O Terminal - J. L. Silva
J. L. Silva
J. L. Silva nasceu em 6 de março de 1990, é natural de São Paulo, capital, porém, reside atualmente na cidade de Sorocaba. É professor de português,jornalista, dramaturgo, roteirista e empresário, proprietário de uma empresa cultural, pela qual ministra oficinas e palestras sobre análise e criação literária. Intitula-se amante das Letras e da literatura brasileira clássica, porém, sempre fora apaixonado pela literatura fantástica e as histórias de terror. Acredita que não se deve haver distinções aos gêneros literários, por isso, procura escrever todos os tipos de textos, inclusive considera-se um poeta de nascença.
Ganhou alguns concursos literários, em prosa e poesia, e participou de algumas antologias de literatura fantástica. Desde os 8 anos queria ser escritor, arriscava-se a escrever histórias e poemas infantis, porém, somente em 2016 estreou na literatura nacional.
Autor dos livros: Velhos Suicidas (Editora Penalux, poemas, 2016), Da Infância à Inconstância (Amazon, poemas, 2016), A Bruxa de Itaquera (Editora Multifoco, contos, 2016) e Lira dos Vinte e Poucos Anos (Amazon, poemas, 2017).
E-mail: jlennonsmith@hotmail.com
Facebook: facebook.com/j.lennonsmith






O Terminal

Nunca passaria pela cabeça dos que o observavam que ele também analisava a todos que passavam ou estavam ao seu redor.

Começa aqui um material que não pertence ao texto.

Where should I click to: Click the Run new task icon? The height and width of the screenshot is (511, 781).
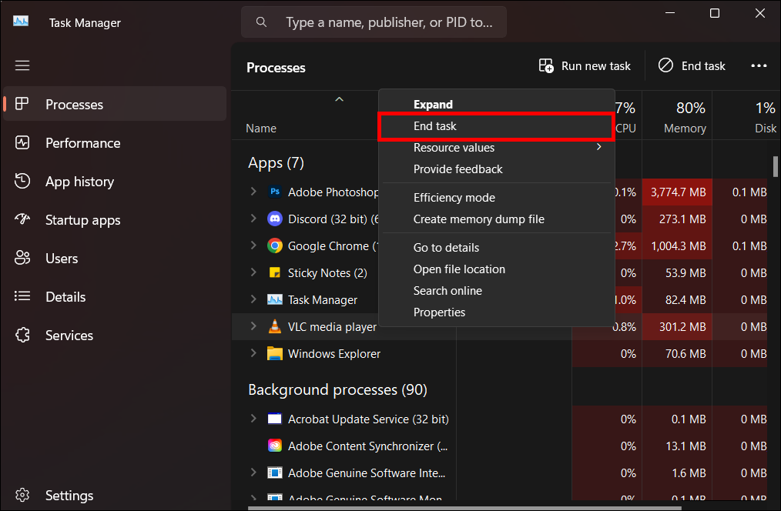(x=546, y=66)
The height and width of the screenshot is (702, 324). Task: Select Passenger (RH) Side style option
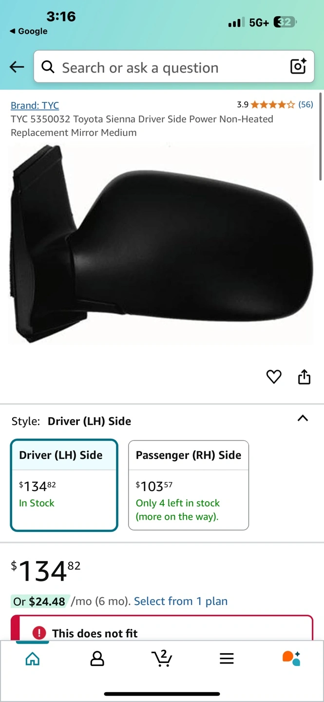point(189,485)
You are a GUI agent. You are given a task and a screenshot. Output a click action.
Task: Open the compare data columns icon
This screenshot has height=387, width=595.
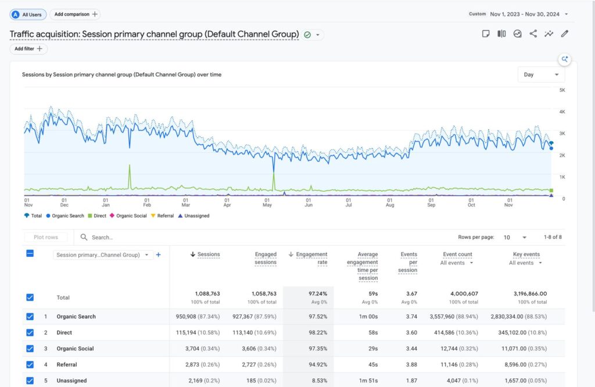pos(501,34)
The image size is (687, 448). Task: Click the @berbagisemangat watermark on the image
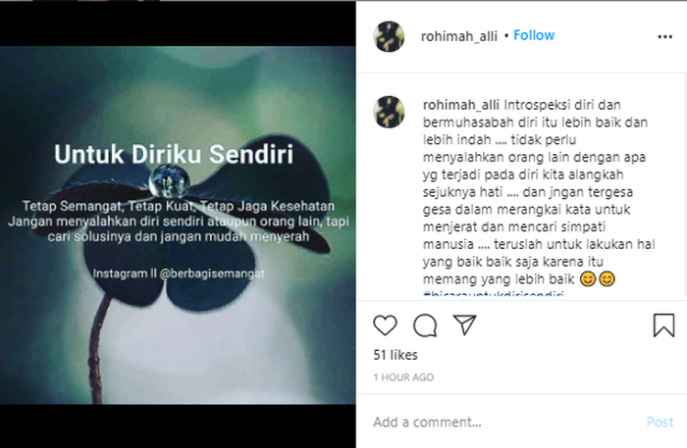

Primeiro, ele viu um homem mal-humorado a falar ao celular. Percebera a agitação que o acometia e percebera que, quem quer que fosse do outro lado da linha, parecia tê-lo irritado, pois o cidadão berrava e insultava-o constantemente. Sua papada era imensa, por mais que ele tentasse, não conseguiria achar a junção do pescoço à cabeça do homem, parecia-lhe uma grande massa de gordura e banha, com olhinhos miúdos e os lábios finos, sendo que os cabelos que ainda restavam em sua cabeça eram de um loiro tão claro que, dificilmente, poderiam ser enxergados, e, para finalizar, o calor excessivo, além de deixá-lo cheio de gotículas de suor pelo seu rosto, deixava-o róseo. A primeira coisa que pensou quando viu o homem foi: “um porco gigante”.

Aquele homem parecera-lhe uma pessoa tão infeliz; não o conhecia, mas enxergava a infelicidade nos seus olhos, mesmo sendo miúdos olhos de porco.

Por que não ele? Pensou. E não se importou pelo fato desses pensamentos não serem seus; apenas não via motivo para que um homem desprezível daqueles continuasse a viver. Porém, irritado, o homem desligou o celular e o meteu no bolso, antes de sair a praguejar a esmo, tal qual o estranho sentado no banco do terminal.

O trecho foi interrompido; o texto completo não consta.